Compilers and Interpreters: Solutions to the exam 2022-10-25

Please note that these are suggested solutions. There can be other solutions that are also correct. Some of these solutions may be more comprehensive than required for full points on the exam, or they might only refer to where the answers can be found. In addition, it has occurred in the history of the world that teachers have made errors in the suggested solutions. I myself have, of course, never made any such errors, but others have. Does anyone really read introductions like this one? I don't know. It may be so. Rhubarb rhubarb rhubarb. I have heard that the extras on a movie set are told to say that to simulate background noise in a restaurant or similar place. Below are the suggested solutions.

Task 1 (10 p)

A compiler's work is usually divided into a number of phases. Which are those phases? Explain briefly what each phase does. What is the input and the output of each phase?

Answer:

See also the book or the lecture notes, especially this figure, with the addition of the machine-dependent optimizer.

Task 2 (5 p)

We write a program to print a table of the first n powers of the number x. Unfortunately, we have made some errors in our code. In which phase of the compiler, or at which other times, are the following errors detected?

Program Error
#include <stdio.h>
#include <math.h>

int Main(void) {
    printf("Ange x: ");
    int x;
    scanf("%d", &x);
    printf("Ange n: );
    int *n;
    scanf("%d", n);
    for (int i = 1; i <= n; ++i) {
        int res = pow(x, i);
        printf("%d ** %d = %d\n", x, i, res);
    }
}



undefined reference to `main'



missing terminating " character

'n' is used uninitialized
comparison between pointer and integer
undefined reference to `pow'
expected ')' before ';' token


  1. linker
  2. scanner
  3. machine-independent code optimizer, or semantic analysis
  4. semantic analysis
  5. linker
  6. parser

Task 3 (6 p)

Here is a program segment written in a C-like language:
    if (x < y) {
        x = x + 1;
        z = x + y + z;
    }
    else {
        x = x / c;
        z = x + y + z * 3 / 4;
        y = 0;
    }

Translate the program segment to two of the following three types of representations. (Should you answer with all three, the one with the highest points will be discarded.)
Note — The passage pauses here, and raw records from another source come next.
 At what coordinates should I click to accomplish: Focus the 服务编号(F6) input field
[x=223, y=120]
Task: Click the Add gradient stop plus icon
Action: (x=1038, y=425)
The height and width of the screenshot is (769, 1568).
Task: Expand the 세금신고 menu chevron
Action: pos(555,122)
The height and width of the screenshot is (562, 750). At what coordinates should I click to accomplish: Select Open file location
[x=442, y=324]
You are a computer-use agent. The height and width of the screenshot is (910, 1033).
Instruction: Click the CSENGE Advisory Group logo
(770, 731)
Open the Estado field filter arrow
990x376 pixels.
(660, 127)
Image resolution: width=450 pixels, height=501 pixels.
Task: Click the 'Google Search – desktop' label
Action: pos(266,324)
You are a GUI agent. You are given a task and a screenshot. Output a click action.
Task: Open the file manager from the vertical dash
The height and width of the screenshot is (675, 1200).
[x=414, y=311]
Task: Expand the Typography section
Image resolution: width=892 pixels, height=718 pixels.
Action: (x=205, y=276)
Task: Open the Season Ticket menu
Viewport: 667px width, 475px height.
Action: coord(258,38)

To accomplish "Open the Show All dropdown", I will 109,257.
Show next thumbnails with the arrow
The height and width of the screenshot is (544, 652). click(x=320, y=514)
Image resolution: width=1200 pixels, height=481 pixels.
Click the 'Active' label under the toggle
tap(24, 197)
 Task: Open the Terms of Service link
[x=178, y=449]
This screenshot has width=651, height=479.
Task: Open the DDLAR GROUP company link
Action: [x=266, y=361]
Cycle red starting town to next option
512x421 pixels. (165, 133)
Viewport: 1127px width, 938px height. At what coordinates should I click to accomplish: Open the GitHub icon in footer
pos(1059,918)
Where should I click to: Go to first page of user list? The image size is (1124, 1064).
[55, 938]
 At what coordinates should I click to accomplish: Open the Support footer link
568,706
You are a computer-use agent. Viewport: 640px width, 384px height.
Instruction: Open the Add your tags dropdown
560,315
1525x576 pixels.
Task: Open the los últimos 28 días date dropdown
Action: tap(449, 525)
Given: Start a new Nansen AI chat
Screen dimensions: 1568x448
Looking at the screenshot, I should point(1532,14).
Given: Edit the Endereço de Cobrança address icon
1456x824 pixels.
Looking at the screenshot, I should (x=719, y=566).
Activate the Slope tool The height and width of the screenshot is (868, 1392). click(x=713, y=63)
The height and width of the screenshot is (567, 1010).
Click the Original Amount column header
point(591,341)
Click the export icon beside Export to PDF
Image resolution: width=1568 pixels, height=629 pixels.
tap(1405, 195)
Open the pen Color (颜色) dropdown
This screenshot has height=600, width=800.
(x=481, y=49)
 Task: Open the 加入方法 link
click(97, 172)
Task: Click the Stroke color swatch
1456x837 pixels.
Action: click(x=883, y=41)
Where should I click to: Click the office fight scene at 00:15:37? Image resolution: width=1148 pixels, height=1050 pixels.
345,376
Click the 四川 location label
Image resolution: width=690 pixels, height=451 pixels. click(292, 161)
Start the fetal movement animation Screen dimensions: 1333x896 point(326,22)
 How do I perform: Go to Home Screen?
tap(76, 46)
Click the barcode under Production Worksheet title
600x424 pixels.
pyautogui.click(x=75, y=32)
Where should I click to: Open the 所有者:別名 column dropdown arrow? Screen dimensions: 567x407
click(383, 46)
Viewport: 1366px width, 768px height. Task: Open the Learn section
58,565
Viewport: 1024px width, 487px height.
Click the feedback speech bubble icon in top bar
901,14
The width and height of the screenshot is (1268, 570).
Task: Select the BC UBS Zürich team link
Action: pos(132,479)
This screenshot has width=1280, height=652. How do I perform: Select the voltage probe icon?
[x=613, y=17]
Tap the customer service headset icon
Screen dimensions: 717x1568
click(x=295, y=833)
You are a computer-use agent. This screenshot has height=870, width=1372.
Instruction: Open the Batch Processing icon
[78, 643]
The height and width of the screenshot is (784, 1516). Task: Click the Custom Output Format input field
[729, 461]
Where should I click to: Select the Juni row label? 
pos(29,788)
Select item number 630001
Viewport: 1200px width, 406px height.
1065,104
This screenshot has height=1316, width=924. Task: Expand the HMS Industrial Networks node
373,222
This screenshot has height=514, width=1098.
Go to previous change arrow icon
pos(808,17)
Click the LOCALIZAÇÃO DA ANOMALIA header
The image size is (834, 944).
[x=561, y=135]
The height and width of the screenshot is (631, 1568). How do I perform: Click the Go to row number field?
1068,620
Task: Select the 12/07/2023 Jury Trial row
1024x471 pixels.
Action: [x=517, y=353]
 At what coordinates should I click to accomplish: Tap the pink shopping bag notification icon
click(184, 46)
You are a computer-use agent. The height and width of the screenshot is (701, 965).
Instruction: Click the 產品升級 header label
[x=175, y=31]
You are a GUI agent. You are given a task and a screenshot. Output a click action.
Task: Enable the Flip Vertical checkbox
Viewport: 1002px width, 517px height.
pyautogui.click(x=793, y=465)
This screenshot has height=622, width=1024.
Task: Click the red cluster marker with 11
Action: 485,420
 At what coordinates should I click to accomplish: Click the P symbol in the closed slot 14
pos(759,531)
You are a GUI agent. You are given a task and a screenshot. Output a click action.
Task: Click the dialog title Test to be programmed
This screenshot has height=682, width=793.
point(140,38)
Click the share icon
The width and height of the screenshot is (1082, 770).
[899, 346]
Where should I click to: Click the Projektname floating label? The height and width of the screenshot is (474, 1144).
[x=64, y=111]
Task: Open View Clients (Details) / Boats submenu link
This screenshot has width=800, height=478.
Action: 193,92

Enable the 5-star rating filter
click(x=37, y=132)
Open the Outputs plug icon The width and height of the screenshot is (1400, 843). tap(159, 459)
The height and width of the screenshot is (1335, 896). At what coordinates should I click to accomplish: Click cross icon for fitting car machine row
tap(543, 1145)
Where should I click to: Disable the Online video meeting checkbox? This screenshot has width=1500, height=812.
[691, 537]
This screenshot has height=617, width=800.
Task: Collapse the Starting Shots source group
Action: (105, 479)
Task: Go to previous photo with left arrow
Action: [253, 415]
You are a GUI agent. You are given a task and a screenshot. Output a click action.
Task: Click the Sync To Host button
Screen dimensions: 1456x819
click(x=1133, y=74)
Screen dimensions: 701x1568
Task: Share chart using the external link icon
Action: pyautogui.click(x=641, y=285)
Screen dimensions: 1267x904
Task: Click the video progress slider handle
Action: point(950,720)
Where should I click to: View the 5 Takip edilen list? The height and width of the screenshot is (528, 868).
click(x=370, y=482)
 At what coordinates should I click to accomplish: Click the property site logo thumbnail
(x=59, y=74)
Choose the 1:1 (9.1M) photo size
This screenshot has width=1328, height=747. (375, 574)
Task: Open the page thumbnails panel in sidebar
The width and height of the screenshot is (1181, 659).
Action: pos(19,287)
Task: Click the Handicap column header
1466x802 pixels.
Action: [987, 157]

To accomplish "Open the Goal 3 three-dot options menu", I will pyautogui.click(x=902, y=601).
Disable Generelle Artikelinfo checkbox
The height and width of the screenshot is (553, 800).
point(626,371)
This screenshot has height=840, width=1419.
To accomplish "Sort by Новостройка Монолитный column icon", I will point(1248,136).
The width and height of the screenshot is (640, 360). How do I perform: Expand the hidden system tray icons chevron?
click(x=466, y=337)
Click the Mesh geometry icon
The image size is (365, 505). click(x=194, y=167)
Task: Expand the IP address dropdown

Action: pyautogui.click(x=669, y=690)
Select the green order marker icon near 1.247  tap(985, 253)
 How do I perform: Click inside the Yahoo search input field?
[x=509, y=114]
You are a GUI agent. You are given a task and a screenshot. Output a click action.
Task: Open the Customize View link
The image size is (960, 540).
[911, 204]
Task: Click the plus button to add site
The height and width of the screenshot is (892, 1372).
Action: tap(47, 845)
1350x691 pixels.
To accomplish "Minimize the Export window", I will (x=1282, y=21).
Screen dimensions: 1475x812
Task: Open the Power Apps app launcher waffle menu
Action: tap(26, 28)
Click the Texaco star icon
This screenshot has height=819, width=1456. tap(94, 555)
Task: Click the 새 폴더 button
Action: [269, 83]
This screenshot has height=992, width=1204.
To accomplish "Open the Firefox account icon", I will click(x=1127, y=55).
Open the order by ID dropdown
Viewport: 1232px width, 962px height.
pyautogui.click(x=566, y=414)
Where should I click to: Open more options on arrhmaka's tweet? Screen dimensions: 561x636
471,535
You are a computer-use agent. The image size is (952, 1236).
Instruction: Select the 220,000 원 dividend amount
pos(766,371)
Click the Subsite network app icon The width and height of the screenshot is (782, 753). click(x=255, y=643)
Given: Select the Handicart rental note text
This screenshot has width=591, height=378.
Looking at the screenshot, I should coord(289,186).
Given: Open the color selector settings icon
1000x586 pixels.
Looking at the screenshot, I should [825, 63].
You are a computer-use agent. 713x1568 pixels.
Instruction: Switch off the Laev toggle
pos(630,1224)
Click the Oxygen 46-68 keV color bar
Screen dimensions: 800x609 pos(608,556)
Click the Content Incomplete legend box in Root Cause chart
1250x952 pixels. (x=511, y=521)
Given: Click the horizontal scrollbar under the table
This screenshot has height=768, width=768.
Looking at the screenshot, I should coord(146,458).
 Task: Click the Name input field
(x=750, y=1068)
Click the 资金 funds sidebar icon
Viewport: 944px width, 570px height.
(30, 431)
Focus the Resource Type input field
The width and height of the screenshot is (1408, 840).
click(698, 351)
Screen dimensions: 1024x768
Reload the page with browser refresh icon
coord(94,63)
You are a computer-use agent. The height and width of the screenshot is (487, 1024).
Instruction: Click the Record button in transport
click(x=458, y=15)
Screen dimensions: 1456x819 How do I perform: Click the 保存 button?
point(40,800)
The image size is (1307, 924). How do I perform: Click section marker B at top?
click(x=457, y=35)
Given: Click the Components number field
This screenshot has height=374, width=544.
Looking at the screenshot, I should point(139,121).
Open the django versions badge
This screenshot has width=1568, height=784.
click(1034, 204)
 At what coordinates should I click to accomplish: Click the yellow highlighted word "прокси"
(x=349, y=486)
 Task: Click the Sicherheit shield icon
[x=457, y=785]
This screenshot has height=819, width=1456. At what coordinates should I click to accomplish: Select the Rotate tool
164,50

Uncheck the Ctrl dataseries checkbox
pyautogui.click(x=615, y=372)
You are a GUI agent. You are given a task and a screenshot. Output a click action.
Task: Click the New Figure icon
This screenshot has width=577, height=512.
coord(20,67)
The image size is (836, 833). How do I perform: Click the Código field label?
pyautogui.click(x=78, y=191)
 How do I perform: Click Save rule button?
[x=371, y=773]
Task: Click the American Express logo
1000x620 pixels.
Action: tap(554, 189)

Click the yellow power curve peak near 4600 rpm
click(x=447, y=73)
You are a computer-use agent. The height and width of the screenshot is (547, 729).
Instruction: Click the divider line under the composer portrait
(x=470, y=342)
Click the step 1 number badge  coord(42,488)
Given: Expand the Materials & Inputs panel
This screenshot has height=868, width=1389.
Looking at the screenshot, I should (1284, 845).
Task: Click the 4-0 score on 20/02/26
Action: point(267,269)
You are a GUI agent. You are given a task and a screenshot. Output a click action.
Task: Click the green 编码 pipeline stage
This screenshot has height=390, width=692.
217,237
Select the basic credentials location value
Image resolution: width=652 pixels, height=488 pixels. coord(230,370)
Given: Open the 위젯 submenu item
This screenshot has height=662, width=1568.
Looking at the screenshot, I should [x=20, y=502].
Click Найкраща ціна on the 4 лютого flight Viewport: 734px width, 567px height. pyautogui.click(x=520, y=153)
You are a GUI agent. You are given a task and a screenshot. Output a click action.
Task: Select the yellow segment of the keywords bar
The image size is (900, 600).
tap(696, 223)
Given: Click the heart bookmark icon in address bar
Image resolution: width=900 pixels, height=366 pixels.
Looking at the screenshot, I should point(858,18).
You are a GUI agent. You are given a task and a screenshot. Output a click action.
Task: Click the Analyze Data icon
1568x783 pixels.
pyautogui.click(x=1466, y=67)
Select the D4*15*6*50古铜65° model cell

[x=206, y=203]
a) an abstract syntax tree (by drawing it)

Answer:

An (abstract) syntax tree

b) postfix code for a stack machine

Answer:

        rvalue x
        rvalue y
        <
        gofalse ELSE-START
        lvalue x
        rvalue x
        push 1
        +
        =
        lvalue z
        rvalue x
        rvalue y
        +
        rvalue z
        +
        =
        jump AFTER-ELSE
label ELSE-START:
        lvalue x
        rvalue x
        push 2
        /
        =
        lvalue z
        rvalue x
        rvalue y
        +
        rvalue z
        push 3
        *
        push 4
        /
        +
        =
        lvalue y
        push 0
        =
label AFTER-ELSE:

c) three-address code

Answer:

        if x >= y goto ELSE-START
        x = x + 1
        t1 = x + y
        z = t1 + z
        goto AFTER-ELSE
label ELSE-START:
        x = x / 2
        t2 = x + y
        t3 = z * 3
        t4 = t3 / 4
        z = t2 + t4
        y = 0
label AFTER-ELSE:

Or, if we number the instructions and use those numbers instead of labels:

 (1)    if x >= y goto (6)
 (2)    x = x + 1
 (3)    t1 = x + y
 (4)    z = t1 + z
 (5)    goto (12)
 (6)    x = x / 2
 (7)    t2 = x + y
 (8)    t3 = z * 3
 (9)    t4 = t3 / 4
(10)    z = t2 + t4
(11)    y = 0
(12)    ....

Task 4 (5 p)

Here is some three-address code:

  (1) t1 = a + b
  (2) x = t1 / c
  (3) t2 = a + b
  (4) c = 4 * t2
  (5) t3 = x + y
  (6) t4 = a + b
  (7) if t3 >= t4 goto (11)
  (8) c = c + x
  (9) a = a - 1
 (10) goto (5)
 (11) ...

a) Some of the code might seem unnecessarily long, with all these temporary variables t1, t2 and so on. For example, couldn't the first two instructions have been replaced by the single instruction x = (a + b) / c? Explain!

Answer:

It's three-adress code, not four-address code! x, a, b and c are four variables.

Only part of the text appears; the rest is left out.